Geçen sezon Türkiye Kupası’ndaki Galatasaray- Başakşehir çeyrek final maçını yöneten ve sergilediği kötü yönetimle skora, dolayısıyla da tura doğrudan etki eden Kadir Sağlam’ın bu maça verilmesini anlamak mümkün değil. Kadir Sağlam, geçen sezon kupadaki kötü yönetimini, dünkü maçın özellikle ilk yarısında da devam ettirdi. Henüz 10. dakikada Karzev’in Torreira’ya yaptığı penaltıyı vermeyen Kadir Sağlam, yine Torreira’ya Başakşehirli Berkay tarafından 19. dakikada yapılan kırmızı kartlık hareketi de sarı kartla geçiştirdi. Kazımcan’ın sakatlanmasından sonra ise Başakşehir aleyhine bazı hatalı düdükler çaldı. Kerem’e yapılan penaltı yoruma açık, zor bir pozisyondu. Ben penaltı olduğunu düşünüyorum. Hakemin en büyük şansı oyuncuların büyük çoğunluğunun iyi niyetli olması ve maçın da rahat geçmesiydi. O nedenle ikinci yarıda çok büyük bir sıkıntı yaşanmadı.

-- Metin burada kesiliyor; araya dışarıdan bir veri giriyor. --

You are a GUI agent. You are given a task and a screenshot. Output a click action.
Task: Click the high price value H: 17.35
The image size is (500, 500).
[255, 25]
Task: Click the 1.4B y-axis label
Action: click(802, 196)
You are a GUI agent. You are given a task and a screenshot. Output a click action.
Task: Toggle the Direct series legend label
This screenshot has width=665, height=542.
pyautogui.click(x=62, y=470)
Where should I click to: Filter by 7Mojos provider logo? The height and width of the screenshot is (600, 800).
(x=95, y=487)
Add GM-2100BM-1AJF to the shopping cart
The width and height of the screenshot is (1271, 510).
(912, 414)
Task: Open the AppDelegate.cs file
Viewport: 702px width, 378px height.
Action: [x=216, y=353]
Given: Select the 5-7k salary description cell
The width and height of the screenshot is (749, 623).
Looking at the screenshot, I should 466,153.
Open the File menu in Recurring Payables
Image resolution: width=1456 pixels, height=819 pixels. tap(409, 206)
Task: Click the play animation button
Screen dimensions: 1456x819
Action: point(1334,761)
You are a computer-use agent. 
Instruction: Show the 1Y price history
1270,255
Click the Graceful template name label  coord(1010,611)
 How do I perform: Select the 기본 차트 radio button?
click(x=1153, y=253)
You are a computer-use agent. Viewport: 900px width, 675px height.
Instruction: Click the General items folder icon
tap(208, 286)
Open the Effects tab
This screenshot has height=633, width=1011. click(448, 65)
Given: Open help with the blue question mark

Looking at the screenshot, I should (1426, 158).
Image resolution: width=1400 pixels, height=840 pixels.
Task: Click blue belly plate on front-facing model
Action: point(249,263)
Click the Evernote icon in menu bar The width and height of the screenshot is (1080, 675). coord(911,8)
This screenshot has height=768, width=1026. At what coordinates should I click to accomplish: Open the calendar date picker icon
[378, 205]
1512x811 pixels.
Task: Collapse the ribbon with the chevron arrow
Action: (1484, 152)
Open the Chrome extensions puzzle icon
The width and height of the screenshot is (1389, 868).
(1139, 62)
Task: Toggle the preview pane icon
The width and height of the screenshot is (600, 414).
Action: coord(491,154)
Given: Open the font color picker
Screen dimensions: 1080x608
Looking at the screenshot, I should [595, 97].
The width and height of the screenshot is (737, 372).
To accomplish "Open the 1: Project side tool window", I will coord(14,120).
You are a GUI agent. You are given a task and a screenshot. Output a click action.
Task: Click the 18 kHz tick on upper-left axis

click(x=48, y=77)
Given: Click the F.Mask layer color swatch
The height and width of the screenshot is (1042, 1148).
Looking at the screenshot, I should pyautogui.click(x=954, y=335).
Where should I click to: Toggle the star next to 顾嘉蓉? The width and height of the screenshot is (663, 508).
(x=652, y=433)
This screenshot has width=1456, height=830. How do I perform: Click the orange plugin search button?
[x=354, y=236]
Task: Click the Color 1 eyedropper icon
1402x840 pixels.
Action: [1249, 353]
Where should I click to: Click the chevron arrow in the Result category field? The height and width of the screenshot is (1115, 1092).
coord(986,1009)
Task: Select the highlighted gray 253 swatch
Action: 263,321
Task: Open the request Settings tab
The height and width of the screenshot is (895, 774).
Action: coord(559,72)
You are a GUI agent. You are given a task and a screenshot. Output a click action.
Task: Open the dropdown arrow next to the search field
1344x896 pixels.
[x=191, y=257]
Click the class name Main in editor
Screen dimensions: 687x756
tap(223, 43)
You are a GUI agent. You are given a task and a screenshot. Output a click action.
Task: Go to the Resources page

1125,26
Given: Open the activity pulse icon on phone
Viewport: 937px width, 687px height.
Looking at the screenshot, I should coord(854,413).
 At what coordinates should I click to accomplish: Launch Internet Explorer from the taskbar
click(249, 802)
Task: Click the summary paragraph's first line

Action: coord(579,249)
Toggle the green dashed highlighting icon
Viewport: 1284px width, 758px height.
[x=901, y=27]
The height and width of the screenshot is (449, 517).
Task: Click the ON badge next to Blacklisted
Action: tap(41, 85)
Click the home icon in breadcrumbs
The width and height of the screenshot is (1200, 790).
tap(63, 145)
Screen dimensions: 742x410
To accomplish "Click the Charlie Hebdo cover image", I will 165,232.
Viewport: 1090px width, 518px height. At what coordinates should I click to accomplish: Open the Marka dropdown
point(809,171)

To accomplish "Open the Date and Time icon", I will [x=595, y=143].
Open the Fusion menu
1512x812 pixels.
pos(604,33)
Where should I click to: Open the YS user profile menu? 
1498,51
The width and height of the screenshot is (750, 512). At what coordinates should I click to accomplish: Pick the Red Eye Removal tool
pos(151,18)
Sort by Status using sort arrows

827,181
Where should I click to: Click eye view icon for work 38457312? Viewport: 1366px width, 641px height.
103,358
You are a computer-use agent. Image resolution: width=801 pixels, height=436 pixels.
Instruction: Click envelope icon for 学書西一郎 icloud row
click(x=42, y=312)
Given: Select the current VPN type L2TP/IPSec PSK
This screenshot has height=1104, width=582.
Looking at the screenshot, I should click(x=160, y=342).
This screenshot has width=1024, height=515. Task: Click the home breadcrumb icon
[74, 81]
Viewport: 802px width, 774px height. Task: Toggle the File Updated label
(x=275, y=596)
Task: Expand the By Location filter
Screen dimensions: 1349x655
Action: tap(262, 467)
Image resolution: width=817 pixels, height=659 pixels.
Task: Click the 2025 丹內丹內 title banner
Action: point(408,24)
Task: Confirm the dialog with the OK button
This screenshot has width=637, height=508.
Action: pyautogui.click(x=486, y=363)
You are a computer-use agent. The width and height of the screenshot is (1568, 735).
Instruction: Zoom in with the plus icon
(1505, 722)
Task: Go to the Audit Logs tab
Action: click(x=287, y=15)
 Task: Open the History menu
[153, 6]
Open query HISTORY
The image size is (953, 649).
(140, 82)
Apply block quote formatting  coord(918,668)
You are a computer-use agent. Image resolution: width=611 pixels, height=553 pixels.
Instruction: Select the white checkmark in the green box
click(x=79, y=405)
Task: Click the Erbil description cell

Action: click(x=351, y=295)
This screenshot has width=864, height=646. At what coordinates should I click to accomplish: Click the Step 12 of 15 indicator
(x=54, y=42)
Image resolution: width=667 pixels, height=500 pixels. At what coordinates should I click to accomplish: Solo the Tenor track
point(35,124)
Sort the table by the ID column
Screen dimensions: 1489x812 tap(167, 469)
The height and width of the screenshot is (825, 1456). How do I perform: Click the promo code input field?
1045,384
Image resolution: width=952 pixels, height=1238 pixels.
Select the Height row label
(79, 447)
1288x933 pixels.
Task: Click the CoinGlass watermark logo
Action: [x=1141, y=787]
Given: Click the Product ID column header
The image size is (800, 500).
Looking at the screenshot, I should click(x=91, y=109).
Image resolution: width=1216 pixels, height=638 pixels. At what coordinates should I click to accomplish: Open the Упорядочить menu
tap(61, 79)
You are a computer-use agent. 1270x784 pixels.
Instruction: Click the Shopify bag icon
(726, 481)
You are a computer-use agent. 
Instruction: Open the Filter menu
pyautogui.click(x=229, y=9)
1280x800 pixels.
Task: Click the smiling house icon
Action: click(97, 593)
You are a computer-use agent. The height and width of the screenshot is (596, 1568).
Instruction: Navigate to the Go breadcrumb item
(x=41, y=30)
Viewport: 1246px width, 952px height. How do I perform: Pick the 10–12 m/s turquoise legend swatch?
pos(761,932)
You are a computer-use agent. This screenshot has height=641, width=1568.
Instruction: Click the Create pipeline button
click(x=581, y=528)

Başakşehir ciddi bir rakip ve Galatasaray’ın yoğun fikstürde böyle bir rakipten hem de deplasmanda üç puan alması büyük bir önem taşıyor. 2-1'lik tek farklı skora rağmen ev sahibi takımın Galatasaray’ı çok fazla zorlayabildiğini, rahatsız edebildiğini söylemek zor. Bu da Çağdaş Atan’ın düşünmesi gereken bir konu!